Travelling to the geographical North Pole, 90 degrees north latitude, is not an experience suitable for everyone, or so say those who have been there. You have to be adventurous, have a desire to see the world and, to put it mildly, be freezing cold. But, according to those who have already achieved this feat, it is worth it.

An expedition as ambitious as it is risky and not for everyone. The cost is around 16,000 euros and, depending on how you decide to reach the northernmost point of the Earth, you will have to have at least a good physical background. Basically, there are two ways to reach the geographic North Pole: by helicopter or by skiing. Of course, if you choose the latter route, it will be the hardest, but also the most authentic.

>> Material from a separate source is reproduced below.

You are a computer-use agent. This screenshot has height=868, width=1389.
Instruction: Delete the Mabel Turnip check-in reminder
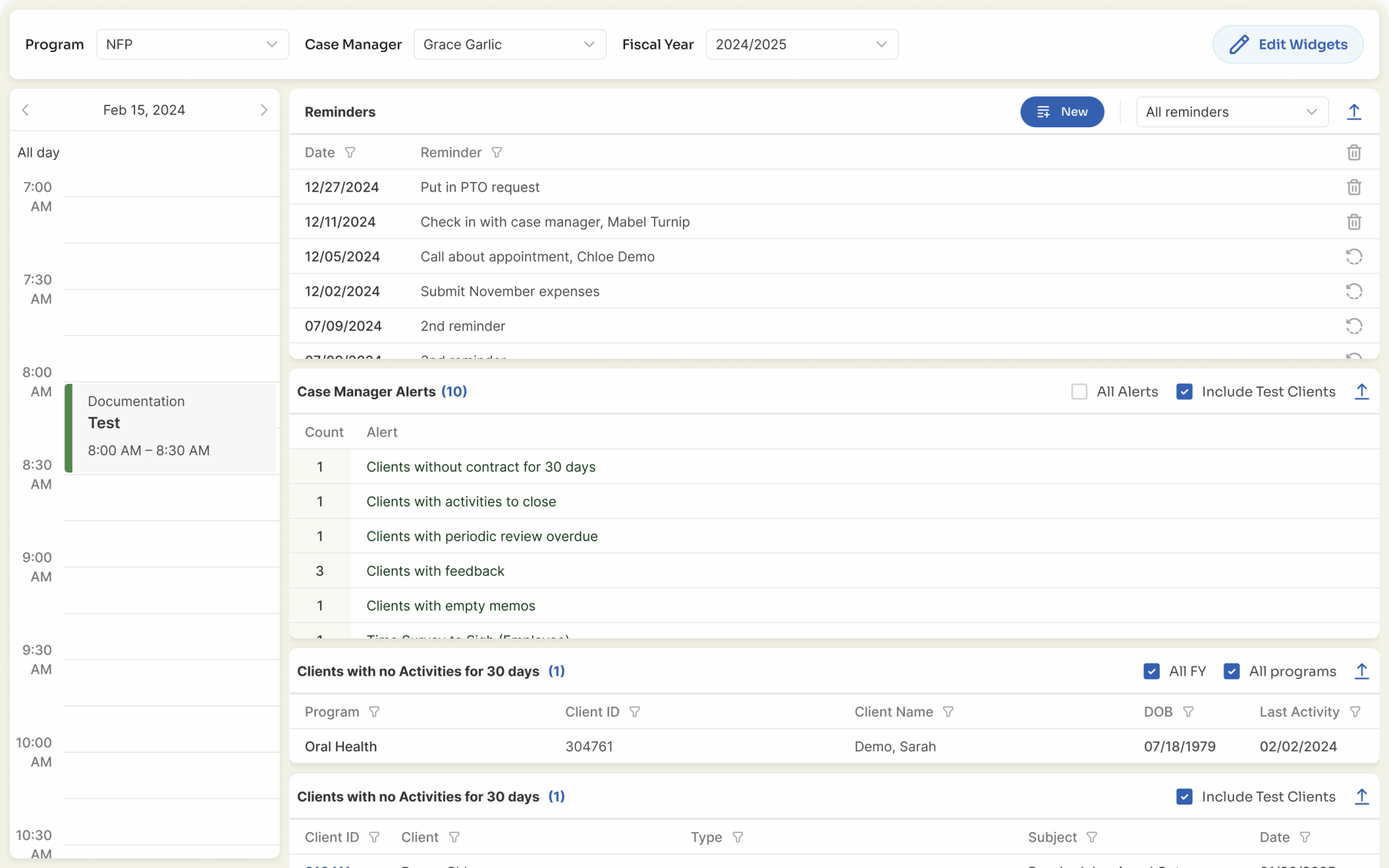pyautogui.click(x=1354, y=222)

The first thing you need to know is that your route must start from Norway, although it can also be done from Canada, but the price increases considerably.

If you’re up for it, you can ski to 90 degrees north, but it won’t be a walk. You’ll have to pull a sled weighing about 50 kilos, on which you’ll carry your own equipment. In total, it will take you seven days on foot to cover the 150 kilometres that separate the base from the most northerly point on the planet.

Canary Islands

Of course, what if you don’t like the cold? Let’s add Made in Spain to our list, the Canary Islands.

Although the Canary Islands have a reputation for keeping the summer heat practically all year round, there are considerable differences from island to island in terms of climate. Fuerteventura is one of the warmest during the winter. For one simple reason. The closer it is to Africa, the warmer it gets. Our recommendation is to go directly from the airport to the volcanic beach of Cofete. The sand is sure to be warm. However, any of the 8 islands is a wonderful option.

What about you? What are you going to do this winter?